Records from a collection:
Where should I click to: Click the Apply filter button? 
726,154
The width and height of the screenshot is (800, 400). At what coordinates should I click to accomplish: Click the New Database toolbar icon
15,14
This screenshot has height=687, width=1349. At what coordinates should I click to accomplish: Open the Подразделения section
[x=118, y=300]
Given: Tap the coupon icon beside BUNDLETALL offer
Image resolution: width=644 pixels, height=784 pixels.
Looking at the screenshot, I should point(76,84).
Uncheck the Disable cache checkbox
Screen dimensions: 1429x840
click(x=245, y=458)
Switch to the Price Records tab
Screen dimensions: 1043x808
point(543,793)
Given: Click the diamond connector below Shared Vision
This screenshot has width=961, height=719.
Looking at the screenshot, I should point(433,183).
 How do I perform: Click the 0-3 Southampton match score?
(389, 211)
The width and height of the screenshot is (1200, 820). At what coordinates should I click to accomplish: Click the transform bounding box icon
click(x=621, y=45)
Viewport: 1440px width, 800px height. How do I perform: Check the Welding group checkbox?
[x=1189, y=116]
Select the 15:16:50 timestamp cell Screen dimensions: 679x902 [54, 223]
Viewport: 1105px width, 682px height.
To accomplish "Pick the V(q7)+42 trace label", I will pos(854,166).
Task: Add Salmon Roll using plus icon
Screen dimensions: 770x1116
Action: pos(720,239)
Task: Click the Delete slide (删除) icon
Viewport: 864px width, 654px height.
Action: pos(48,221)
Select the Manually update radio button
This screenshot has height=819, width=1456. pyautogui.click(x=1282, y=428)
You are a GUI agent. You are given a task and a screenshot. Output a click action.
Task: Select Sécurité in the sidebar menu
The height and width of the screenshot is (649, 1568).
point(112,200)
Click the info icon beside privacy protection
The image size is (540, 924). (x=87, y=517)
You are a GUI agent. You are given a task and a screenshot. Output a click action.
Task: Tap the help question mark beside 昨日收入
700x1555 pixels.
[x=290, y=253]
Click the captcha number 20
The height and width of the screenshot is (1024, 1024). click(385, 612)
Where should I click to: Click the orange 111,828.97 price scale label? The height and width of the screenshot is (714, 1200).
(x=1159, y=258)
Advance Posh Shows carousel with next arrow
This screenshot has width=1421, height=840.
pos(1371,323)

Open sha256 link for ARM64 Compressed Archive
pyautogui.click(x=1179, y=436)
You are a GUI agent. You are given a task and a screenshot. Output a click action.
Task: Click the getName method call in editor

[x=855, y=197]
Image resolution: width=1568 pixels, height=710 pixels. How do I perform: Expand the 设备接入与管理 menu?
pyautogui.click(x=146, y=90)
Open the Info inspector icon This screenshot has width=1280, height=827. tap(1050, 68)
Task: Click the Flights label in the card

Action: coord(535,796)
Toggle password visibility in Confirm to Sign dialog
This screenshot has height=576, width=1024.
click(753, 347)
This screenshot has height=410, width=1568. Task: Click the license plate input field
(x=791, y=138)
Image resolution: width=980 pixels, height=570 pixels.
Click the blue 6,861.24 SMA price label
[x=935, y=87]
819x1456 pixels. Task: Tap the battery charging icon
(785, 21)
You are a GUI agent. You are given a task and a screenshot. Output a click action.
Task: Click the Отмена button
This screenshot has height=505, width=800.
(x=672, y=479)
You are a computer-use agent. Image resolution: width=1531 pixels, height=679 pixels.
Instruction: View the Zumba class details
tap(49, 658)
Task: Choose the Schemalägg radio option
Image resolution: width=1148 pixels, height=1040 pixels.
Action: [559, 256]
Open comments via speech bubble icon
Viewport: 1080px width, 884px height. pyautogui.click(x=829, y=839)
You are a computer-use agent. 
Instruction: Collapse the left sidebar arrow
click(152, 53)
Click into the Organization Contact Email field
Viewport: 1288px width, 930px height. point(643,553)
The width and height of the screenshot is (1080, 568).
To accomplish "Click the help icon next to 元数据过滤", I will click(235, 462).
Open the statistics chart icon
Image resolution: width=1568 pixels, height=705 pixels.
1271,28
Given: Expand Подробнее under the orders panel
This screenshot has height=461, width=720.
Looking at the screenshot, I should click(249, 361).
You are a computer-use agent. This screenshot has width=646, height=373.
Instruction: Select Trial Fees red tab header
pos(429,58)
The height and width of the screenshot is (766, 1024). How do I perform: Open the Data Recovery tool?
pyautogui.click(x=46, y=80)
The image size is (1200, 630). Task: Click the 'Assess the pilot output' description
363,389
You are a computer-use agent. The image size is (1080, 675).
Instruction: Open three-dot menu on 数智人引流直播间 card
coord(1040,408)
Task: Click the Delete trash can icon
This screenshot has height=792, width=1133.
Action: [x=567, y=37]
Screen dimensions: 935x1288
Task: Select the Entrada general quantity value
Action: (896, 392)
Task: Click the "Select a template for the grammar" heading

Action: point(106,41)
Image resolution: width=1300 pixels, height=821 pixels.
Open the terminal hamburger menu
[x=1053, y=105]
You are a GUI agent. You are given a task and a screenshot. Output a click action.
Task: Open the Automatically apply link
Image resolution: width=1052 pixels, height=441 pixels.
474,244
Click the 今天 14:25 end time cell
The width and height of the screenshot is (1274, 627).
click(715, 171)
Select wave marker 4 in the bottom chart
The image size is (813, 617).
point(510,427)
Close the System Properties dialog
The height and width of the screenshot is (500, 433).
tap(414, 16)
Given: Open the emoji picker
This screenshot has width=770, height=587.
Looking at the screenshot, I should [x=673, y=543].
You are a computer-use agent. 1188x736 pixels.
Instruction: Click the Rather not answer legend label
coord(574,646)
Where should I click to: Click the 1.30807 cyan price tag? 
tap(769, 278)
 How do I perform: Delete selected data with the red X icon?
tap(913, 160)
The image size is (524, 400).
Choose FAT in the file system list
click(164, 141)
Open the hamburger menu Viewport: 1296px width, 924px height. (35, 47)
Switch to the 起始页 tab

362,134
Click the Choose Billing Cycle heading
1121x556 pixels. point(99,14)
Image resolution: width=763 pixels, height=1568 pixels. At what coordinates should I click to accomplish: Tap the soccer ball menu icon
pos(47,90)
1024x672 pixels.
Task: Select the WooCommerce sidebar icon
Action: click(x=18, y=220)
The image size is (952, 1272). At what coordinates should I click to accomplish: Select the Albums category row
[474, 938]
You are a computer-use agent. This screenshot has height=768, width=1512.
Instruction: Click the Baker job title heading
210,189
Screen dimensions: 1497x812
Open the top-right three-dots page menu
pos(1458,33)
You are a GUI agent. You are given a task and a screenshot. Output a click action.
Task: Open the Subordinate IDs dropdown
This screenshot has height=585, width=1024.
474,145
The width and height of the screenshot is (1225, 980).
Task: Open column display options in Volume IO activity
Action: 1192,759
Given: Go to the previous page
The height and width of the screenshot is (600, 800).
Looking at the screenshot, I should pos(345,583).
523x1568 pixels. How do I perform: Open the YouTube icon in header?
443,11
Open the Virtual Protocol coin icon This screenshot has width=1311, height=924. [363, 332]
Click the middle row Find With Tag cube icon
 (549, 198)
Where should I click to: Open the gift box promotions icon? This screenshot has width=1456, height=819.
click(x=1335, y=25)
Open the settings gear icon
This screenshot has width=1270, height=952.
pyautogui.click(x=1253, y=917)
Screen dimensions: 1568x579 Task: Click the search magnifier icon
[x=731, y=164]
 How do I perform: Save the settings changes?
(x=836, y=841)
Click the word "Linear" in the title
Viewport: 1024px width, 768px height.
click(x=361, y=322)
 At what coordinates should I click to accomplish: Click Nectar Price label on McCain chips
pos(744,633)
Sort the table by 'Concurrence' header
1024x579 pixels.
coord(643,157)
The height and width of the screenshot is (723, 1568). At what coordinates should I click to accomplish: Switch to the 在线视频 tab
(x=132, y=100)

• **What you need to do**
What's needed is a word-for-word restatement of all the entries.

• **Written answer**
Where should I click to: Click the Apply filter button? 
726,154
The width and height of the screenshot is (800, 400). At what coordinates should I click to accomplish: Click the New Database toolbar icon
15,14
This screenshot has height=687, width=1349. At what coordinates should I click to accomplish: Open the Подразделения section
[x=118, y=300]
Given: Tap the coupon icon beside BUNDLETALL offer
Image resolution: width=644 pixels, height=784 pixels.
Looking at the screenshot, I should point(76,84).
Uncheck the Disable cache checkbox
Screen dimensions: 1429x840
click(x=245, y=458)
Switch to the Price Records tab
Screen dimensions: 1043x808
point(543,793)
Given: Click the diamond connector below Shared Vision
This screenshot has width=961, height=719.
Looking at the screenshot, I should point(433,183).
 How do I perform: Click the 0-3 Southampton match score?
(389, 211)
The width and height of the screenshot is (1200, 820). At what coordinates should I click to accomplish: Click the transform bounding box icon
click(x=621, y=45)
Viewport: 1440px width, 800px height. How do I perform: Check the Welding group checkbox?
[x=1189, y=116]
Select the 15:16:50 timestamp cell Screen dimensions: 679x902 [54, 223]
Viewport: 1105px width, 682px height.
To accomplish "Pick the V(q7)+42 trace label", I will pos(854,166).
Task: Add Salmon Roll using plus icon
Screen dimensions: 770x1116
Action: pos(720,239)
Task: Click the Delete slide (删除) icon
Viewport: 864px width, 654px height.
Action: pos(48,221)
Select the Manually update radio button
This screenshot has height=819, width=1456. pyautogui.click(x=1282, y=428)
You are a GUI agent. You are given a task and a screenshot. Output a click action.
Task: Select Sécurité in the sidebar menu
The height and width of the screenshot is (649, 1568).
point(112,200)
Click the info icon beside privacy protection
The image size is (540, 924). (x=87, y=517)
You are a GUI agent. You are given a task and a screenshot. Output a click action.
Task: Tap the help question mark beside 昨日收入
700x1555 pixels.
[x=290, y=253]
Click the captcha number 20
The height and width of the screenshot is (1024, 1024). click(385, 612)
Where should I click to: Click the orange 111,828.97 price scale label? The height and width of the screenshot is (714, 1200).
(x=1159, y=258)
Advance Posh Shows carousel with next arrow
This screenshot has width=1421, height=840.
pos(1371,323)

Open sha256 link for ARM64 Compressed Archive
pyautogui.click(x=1179, y=436)
You are a GUI agent. You are given a task and a screenshot. Output a click action.
Task: Click the getName method call in editor

[x=855, y=197]
Image resolution: width=1568 pixels, height=710 pixels. How do I perform: Expand the 设备接入与管理 menu?
pyautogui.click(x=146, y=90)
Open the Info inspector icon This screenshot has width=1280, height=827. tap(1050, 68)
Task: Click the Flights label in the card

Action: coord(535,796)
Toggle password visibility in Confirm to Sign dialog
This screenshot has height=576, width=1024.
click(753, 347)
This screenshot has height=410, width=1568. Task: Click the license plate input field
(x=791, y=138)
Image resolution: width=980 pixels, height=570 pixels.
Click the blue 6,861.24 SMA price label
[x=935, y=87]
819x1456 pixels. Task: Tap the battery charging icon
(785, 21)
You are a GUI agent. You are given a task and a screenshot. Output a click action.
Task: Click the Отмена button
This screenshot has height=505, width=800.
(x=672, y=479)
You are a computer-use agent. Image resolution: width=1531 pixels, height=679 pixels.
Instruction: View the Zumba class details
tap(49, 658)
Task: Choose the Schemalägg radio option
Image resolution: width=1148 pixels, height=1040 pixels.
Action: [559, 256]
Open comments via speech bubble icon
Viewport: 1080px width, 884px height. pyautogui.click(x=829, y=839)
You are a computer-use agent. 
Instruction: Collapse the left sidebar arrow
click(152, 53)
Click into the Organization Contact Email field
Viewport: 1288px width, 930px height. point(643,553)
The width and height of the screenshot is (1080, 568).
To accomplish "Click the help icon next to 元数据过滤", I will click(235, 462).
Open the statistics chart icon
Image resolution: width=1568 pixels, height=705 pixels.
1271,28
Given: Expand Подробнее under the orders panel
This screenshot has height=461, width=720.
Looking at the screenshot, I should click(249, 361).
You are a computer-use agent. This screenshot has width=646, height=373.
Instruction: Select Trial Fees red tab header
pos(429,58)
The height and width of the screenshot is (766, 1024). How do I perform: Open the Data Recovery tool?
pyautogui.click(x=46, y=80)
The image size is (1200, 630). Task: Click the 'Assess the pilot output' description
363,389
You are a computer-use agent. The image size is (1080, 675).
Instruction: Open three-dot menu on 数智人引流直播间 card
coord(1040,408)
Task: Click the Delete trash can icon
This screenshot has height=792, width=1133.
Action: [x=567, y=37]
Screen dimensions: 935x1288
Task: Select the Entrada general quantity value
Action: (896, 392)
Task: Click the "Select a template for the grammar" heading

Action: point(106,41)
Image resolution: width=1300 pixels, height=821 pixels.
Open the terminal hamburger menu
[x=1053, y=105]
You are a GUI agent. You are given a task and a screenshot. Output a click action.
Task: Open the Automatically apply link
Image resolution: width=1052 pixels, height=441 pixels.
474,244
Click the 今天 14:25 end time cell
The width and height of the screenshot is (1274, 627).
click(715, 171)
Select wave marker 4 in the bottom chart
The image size is (813, 617).
point(510,427)
Close the System Properties dialog
The height and width of the screenshot is (500, 433).
tap(414, 16)
Given: Open the emoji picker
This screenshot has width=770, height=587.
Looking at the screenshot, I should [x=673, y=543].
You are a computer-use agent. 1188x736 pixels.
Instruction: Click the Rather not answer legend label
coord(574,646)
Where should I click to: Click the 1.30807 cyan price tag? 
tap(769, 278)
 How do I perform: Delete selected data with the red X icon?
tap(913, 160)
The image size is (524, 400).
Choose FAT in the file system list
click(164, 141)
Open the hamburger menu Viewport: 1296px width, 924px height. (35, 47)
Switch to the 起始页 tab

362,134
Click the Choose Billing Cycle heading
1121x556 pixels. point(99,14)
Image resolution: width=763 pixels, height=1568 pixels. At what coordinates should I click to accomplish: Tap the soccer ball menu icon
pos(47,90)
1024x672 pixels.
Task: Select the WooCommerce sidebar icon
Action: click(x=18, y=220)
The image size is (952, 1272). At what coordinates should I click to accomplish: Select the Albums category row
[474, 938]
You are a computer-use agent. This screenshot has height=768, width=1512.
Instruction: Click the Baker job title heading
210,189
Screen dimensions: 1497x812
Open the top-right three-dots page menu
pos(1458,33)
You are a GUI agent. You are given a task and a screenshot. Output a click action.
Task: Open the Subordinate IDs dropdown
This screenshot has height=585, width=1024.
474,145
The width and height of the screenshot is (1225, 980).
Task: Open column display options in Volume IO activity
Action: 1192,759
Given: Go to the previous page
The height and width of the screenshot is (600, 800).
Looking at the screenshot, I should pos(345,583).
523x1568 pixels. How do I perform: Open the YouTube icon in header?
443,11
Open the Virtual Protocol coin icon This screenshot has width=1311, height=924. [363, 332]
Click the middle row Find With Tag cube icon
 (549, 198)
Where should I click to: Open the gift box promotions icon? This screenshot has width=1456, height=819.
click(x=1335, y=25)
Open the settings gear icon
This screenshot has width=1270, height=952.
pyautogui.click(x=1253, y=917)
Screen dimensions: 1568x579 Task: Click the search magnifier icon
[x=731, y=164]
 How do I perform: Save the settings changes?
(x=836, y=841)
Click the word "Linear" in the title
Viewport: 1024px width, 768px height.
click(x=361, y=322)
 At what coordinates should I click to accomplish: Click Nectar Price label on McCain chips
pos(744,633)
Sort the table by 'Concurrence' header
1024x579 pixels.
coord(643,157)
The height and width of the screenshot is (723, 1568). At what coordinates should I click to accomplish: Switch to the 在线视频 tab
(x=132, y=100)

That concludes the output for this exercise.